===== DATA PROVIDED =====

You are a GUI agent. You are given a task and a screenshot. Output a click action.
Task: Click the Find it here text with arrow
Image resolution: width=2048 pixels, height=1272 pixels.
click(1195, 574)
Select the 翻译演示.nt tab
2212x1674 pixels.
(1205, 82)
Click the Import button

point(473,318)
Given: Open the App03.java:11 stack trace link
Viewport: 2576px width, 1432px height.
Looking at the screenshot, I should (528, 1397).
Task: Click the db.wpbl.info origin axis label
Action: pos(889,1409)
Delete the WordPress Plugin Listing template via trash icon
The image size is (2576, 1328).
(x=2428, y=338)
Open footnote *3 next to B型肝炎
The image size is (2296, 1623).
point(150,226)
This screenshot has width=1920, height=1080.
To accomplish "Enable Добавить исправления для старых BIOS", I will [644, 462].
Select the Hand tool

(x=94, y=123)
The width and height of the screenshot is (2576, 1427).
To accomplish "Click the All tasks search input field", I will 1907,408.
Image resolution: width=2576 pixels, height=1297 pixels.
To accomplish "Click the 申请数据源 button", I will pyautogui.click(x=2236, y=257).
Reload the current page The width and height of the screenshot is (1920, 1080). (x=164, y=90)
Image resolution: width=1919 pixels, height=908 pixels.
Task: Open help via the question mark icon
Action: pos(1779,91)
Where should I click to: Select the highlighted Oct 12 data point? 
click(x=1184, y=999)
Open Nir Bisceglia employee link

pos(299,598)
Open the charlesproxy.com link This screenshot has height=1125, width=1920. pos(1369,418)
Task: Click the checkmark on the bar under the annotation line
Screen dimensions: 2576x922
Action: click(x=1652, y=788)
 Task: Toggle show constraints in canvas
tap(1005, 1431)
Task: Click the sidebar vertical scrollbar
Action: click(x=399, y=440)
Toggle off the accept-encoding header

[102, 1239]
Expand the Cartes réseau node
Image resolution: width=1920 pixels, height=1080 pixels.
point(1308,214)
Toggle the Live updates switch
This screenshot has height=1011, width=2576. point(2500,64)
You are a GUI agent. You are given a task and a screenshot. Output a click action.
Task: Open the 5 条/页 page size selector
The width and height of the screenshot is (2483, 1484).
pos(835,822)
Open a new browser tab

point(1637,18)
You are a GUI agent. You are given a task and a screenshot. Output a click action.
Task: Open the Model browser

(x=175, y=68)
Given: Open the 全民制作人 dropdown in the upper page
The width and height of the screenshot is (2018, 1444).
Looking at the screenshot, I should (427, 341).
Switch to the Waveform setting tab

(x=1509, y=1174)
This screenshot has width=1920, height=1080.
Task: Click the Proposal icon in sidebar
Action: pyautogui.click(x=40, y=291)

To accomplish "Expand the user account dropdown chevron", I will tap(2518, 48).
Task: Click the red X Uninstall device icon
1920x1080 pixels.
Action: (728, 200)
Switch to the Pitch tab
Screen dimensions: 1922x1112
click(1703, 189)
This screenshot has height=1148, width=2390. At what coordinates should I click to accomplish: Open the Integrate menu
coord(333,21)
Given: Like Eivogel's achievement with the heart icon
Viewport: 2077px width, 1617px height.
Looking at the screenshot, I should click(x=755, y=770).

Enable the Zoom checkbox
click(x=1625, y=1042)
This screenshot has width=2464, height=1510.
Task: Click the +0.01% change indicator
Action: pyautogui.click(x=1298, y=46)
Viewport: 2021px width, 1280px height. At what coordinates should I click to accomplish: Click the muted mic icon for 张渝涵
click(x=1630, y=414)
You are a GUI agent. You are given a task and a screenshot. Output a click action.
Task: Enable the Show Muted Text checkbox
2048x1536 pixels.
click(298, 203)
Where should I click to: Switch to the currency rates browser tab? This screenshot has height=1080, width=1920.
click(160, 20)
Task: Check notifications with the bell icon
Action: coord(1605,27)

=====

● **WORK REQUIRED**: Once the line with "Task: Enable the Show Muted Text checkbox" is located in the data above, repeat it and every later line through the end, exactly.

● **EXERCISE RESPONSE**:
Task: Enable the Show Muted Text checkbox
2048x1536 pixels.
click(298, 203)
Where should I click to: Switch to the currency rates browser tab? This screenshot has height=1080, width=1920.
click(160, 20)
Task: Check notifications with the bell icon
Action: coord(1605,27)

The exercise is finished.